Reproduce all the data verbatim.
BEGIN Available data
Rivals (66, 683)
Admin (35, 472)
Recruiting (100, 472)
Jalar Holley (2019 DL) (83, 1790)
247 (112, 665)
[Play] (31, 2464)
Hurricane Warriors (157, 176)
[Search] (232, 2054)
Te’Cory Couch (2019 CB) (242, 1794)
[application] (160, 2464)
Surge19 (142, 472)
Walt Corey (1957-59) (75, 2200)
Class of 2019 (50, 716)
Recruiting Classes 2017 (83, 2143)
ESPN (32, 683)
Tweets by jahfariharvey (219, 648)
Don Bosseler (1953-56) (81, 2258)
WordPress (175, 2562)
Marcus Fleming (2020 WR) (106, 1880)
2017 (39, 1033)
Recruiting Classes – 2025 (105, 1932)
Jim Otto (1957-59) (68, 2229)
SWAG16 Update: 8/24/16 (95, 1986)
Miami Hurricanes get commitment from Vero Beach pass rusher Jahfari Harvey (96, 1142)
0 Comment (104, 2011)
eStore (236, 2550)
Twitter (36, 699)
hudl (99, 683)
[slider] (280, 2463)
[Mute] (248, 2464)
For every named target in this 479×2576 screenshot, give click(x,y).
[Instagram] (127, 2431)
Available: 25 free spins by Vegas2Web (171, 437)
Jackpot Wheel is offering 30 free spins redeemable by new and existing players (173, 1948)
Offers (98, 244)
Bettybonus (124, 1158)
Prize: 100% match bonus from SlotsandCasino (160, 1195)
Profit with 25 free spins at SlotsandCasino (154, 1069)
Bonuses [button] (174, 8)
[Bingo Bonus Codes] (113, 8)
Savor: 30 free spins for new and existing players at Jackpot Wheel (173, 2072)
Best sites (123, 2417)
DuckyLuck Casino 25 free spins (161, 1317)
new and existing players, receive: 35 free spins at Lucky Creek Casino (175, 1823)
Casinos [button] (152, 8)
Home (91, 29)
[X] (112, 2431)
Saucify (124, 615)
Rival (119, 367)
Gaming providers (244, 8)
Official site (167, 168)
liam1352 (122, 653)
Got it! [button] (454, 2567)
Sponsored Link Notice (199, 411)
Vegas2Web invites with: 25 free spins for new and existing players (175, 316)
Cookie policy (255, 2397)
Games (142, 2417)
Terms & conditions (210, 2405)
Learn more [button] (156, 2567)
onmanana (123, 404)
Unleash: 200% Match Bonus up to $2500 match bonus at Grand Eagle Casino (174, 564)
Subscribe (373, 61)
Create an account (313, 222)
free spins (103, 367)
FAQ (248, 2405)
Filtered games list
END Available data
(Reply to the task):
Rivals (66, 683)
Admin (35, 472)
Recruiting (100, 472)
Jalar Holley (2019 DL) (83, 1790)
247 (112, 665)
[Play] (31, 2464)
Hurricane Warriors (157, 176)
[Search] (232, 2054)
Te’Cory Couch (2019 CB) (242, 1794)
[application] (160, 2464)
Surge19 (142, 472)
Walt Corey (1957-59) (75, 2200)
Class of 2019 (50, 716)
Recruiting Classes 2017 (83, 2143)
ESPN (32, 683)
Tweets by jahfariharvey (219, 648)
Don Bosseler (1953-56) (81, 2258)
WordPress (175, 2562)
Marcus Fleming (2020 WR) (106, 1880)
2017 (39, 1033)
Recruiting Classes – 2025 (105, 1932)
Jim Otto (1957-59) (68, 2229)
SWAG16 Update: 8/24/16 (95, 1986)
Miami Hurricanes get commitment from Vero Beach pass rusher Jahfari Harvey (96, 1142)
0 Comment (104, 2011)
eStore (236, 2550)
Twitter (36, 699)
hudl (99, 683)
[slider] (280, 2463)
[Mute] (248, 2464)
For every named target in this 479×2576 screenshot, give click(x,y).
[Instagram] (127, 2431)
Available: 25 free spins by Vegas2Web (171, 437)
Jackpot Wheel is offering 30 free spins redeemable by new and existing players (173, 1948)
Offers (98, 244)
Bettybonus (124, 1158)
Prize: 100% match bonus from SlotsandCasino (160, 1195)
Profit with 25 free spins at SlotsandCasino (154, 1069)
Bonuses [button] (174, 8)
[Bingo Bonus Codes] (113, 8)
Savor: 30 free spins for new and existing players at Jackpot Wheel (173, 2072)
Best sites (123, 2417)
DuckyLuck Casino 25 free spins (161, 1317)
new and existing players, receive: 35 free spins at Lucky Creek Casino (175, 1823)
Casinos [button] (152, 8)
Home (91, 29)
[X] (112, 2431)
Saucify (124, 615)
Rival (119, 367)
Gaming providers (244, 8)
Official site (167, 168)
liam1352 (122, 653)
Got it! [button] (454, 2567)
Sponsored Link Notice (199, 411)
Vegas2Web invites with: 25 free spins for new and existing players (175, 316)
Cookie policy (255, 2397)
Games (142, 2417)
Terms & conditions (210, 2405)
Learn more [button] (156, 2567)
onmanana (123, 404)
Unleash: 200% Match Bonus up to $2500 match bonus at Grand Eagle Casino (174, 564)
Subscribe (373, 61)
Create an account (313, 222)
free spins (103, 367)
FAQ (248, 2405)
Filtered games list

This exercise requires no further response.